---- Исходный документ

Национальный проект «Доступное и комфортное жилье», с которым теперь непосредственно увязано проводимое с переменным успехом вот уже пятнадцать лет реформирование жилищно-коммунального хозяйства, продвигается с наибольшим скрипом. Набор объективных проблем и в самом ЖКХ, и в строительной отрасли поражает воображение. Здесь и изношенность инфраструктуры, и непрозрачность финансовых схем (катастрофическая даже для привычной к коррупции России), и сговор строительных компаний в регионах, и дороговизна жилья, и повсеместная его ветхость. О ветхом жилье с раздражением высказался на очередном заседании Госсовета Владимир Путин, что само по себе свидетельствует о многом. Говорил Путин о Липецке, изумительном русском городе, в центре которого действительно очень много «халуп» самого непрезентабельного вида. Где их, впрочем, нет: не Липецком единым. Рук не хватит все снести и перестроить: мало кто стесняется не признать этого.
Вообще занимательной чертой всех последних лет реформирования ЖКХ является и то, что чиновники различных уровней и ведомств не с легкостью расписываются в собственном бессилии, получая публичные выговоры от начальства. Самый памятный разнос устроил Михаил Фрадков Владимиру Яковлеву. Яковлев «ошибки признал» и «обещал исправить». Вполне возможно, чиновничьим языком выражаясь, «отдельные недочеты» действительно «устранены», но на общей картине это никак не отразилось.
***
И реформа ЖКХ, национальный проект «Жилье» – объективно самый непростой из всех четырех – потонули в ворохе претензий различного рода «хозяйствующих субъектов» друг к другу. В наиболее популярном варианте проблема обычно выглядит следующим образом: столкновение интересов местных властей всех уровней, строительных холдингов и небольших организаций, компаний-поставщиков сырья и компаний, обслуживающих жилищную инфраструктуру, порождают такой хаос, разобраться с которым в действительности не под силу никому. Ни государство, ни «невидимая рука рынка» не в состоянии решить все накопившиеся противоречия: государство как аппарат слишком неповоротливо, рынок же в России искони заботится исключительно о себе самом (особенно памятно всем участникам строительного рынка двухлетней давности 20-процентное удорожание цемента усилиями компании «Евроцемент групп», монополиста этого сегмента).
Но на самом деле проблема, постоянно возникающая при любом разговоре о ЖКХ и жилье, состоит, прежде всего, не в нехватке … квадратных метров, денег и так далее, нужное – подчеркнуть …, а в принципиальной размытости адресата реформы и национального проекта. Если в трех остальных нацпроектах адресат может быть хоть как-то унифицирован (учителя/ученики, врачи/больные, жители села/фермеры), то в случае с «Доступным и комфортным жилье» все обстоит ровно наоборот. В квартирах, частных домах, коммуналках, на улицах живут все 140 миллионов наших сограждан: они могут быть и учителями, и пациентами, и фермерами, и чиновниками, молодыми, пожилыми, состоятельными, нищими etc.
Можно не прятать презрительной ухмылки, но суть огромного проекта «жилье», включающегося в себя все, что так или иначе связано с этой сферой, лежит, прежде всего, в сфере идеологии, в сфере конструирования общих представлений о том, «кто мы» и что же нам в действительности необходимо. Начинать стоило именно с этого, а не со строительства квадратных метров и создания управляющих компаний.

--------
---- Извлеченные записи

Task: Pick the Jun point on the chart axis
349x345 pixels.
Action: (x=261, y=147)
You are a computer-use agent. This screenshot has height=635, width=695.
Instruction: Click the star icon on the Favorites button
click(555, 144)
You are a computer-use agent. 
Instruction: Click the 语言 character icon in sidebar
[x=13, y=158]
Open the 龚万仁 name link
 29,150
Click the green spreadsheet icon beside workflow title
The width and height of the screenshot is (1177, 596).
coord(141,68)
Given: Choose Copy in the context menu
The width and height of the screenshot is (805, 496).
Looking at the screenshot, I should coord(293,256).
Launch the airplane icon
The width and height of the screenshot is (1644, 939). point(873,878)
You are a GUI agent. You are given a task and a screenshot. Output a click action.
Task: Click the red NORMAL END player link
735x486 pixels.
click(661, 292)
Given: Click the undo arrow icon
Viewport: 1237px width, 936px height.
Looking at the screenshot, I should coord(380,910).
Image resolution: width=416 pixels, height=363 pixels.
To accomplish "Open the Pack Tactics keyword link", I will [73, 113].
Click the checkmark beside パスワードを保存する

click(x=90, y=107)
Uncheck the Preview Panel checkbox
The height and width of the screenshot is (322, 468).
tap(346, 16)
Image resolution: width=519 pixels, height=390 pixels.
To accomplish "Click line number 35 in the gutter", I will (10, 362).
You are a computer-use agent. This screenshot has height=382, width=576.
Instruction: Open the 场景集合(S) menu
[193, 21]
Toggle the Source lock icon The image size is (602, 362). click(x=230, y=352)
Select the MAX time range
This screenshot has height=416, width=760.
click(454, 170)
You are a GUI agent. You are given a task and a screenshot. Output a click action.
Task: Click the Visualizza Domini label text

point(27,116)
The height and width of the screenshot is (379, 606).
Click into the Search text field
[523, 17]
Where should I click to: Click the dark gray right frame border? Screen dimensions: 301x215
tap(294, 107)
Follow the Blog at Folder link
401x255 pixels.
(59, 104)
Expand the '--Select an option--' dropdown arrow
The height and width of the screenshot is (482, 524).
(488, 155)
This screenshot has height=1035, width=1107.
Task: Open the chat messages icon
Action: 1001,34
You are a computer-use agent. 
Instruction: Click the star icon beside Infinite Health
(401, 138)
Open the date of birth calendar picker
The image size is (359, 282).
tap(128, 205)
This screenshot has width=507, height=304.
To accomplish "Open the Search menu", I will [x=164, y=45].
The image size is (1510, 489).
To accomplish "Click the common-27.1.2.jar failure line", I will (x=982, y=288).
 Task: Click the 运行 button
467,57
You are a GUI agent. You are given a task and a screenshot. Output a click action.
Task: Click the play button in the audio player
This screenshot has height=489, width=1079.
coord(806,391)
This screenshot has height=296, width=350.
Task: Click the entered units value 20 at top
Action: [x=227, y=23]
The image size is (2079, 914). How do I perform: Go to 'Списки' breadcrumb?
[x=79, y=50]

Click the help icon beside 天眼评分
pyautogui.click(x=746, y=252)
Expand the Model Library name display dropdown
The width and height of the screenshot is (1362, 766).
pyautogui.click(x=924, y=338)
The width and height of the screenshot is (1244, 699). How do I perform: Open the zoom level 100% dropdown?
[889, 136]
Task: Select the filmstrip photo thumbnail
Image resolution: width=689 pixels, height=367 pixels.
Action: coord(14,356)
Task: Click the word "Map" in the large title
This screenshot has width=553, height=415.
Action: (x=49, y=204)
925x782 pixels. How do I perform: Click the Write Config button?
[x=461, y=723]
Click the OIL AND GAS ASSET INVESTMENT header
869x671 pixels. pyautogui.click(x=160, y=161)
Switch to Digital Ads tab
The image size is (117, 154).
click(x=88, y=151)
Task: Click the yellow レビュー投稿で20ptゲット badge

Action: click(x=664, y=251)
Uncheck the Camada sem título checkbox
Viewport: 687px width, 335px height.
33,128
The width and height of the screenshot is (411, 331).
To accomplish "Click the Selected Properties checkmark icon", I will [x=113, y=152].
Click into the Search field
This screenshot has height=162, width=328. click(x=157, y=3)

--------

Задание =
Продолжите статью о реформе ЖКХ и нацпроекте «Доступное и комфортное жилье», начав сразу после ее последнего предложения. Приведенные записи к статье отношения не имеют.

Ответ =
В России до сих пор не существует никакого представления о том, каким именно должен быть современный российский город. Совершенно очевидно, что деревня и как уклад, и как форма сообщества давно себя изжила, а фермерские хозяйства или небольшие городки-поселения недоразвиты (последние – так называемые «поселки городского типа» - удивительное наследие СССР, переживают сегодня тяжелые времена). А это значит, что основой современного развития может и должен быть именно город. А он, в представлении чиновников и строителей, является сегодня просто суммой домов с необходимым, но, как показывает практика, или совсем необязательным, или вовсе произвольным генпланом.
***
Корень проблемы в данном случае – представление о социальной среде как о неком абстрактном «народе», которому необходимо, паче чаянья, «доступное и комфортное жилье». Представление это зиждется на очень долгой истории монолитности изрядной части населения сначала Российской Империи (это, разумеется, крестьянство), а затем – и Советского Союза (рабочие, крестьяне, служащие). Типовые советские многоэтажки, которые после Эльдара Рязанова не высмеял только ленивый, были продуктом именно этой логики, согласно которой советский человек (как и русский крестьянин веком ранее) должен быть благодарен государству просто за сам факт своего существования. Все остальное – от плуга до стиральной машины – было лишь необходимым приложением к его нехитрой экзистенции.
Оставим в стороне многочисленные сетования о доступности жилья – проблемы этой сферы хотя бы возможно решить суммой экономико-социальных действий (прежде всего, понижением ставки ипотечного кредита и борьбой со строительным монополизмом) – и обратимся ко второй части национального проекта, «комфортности» жилья.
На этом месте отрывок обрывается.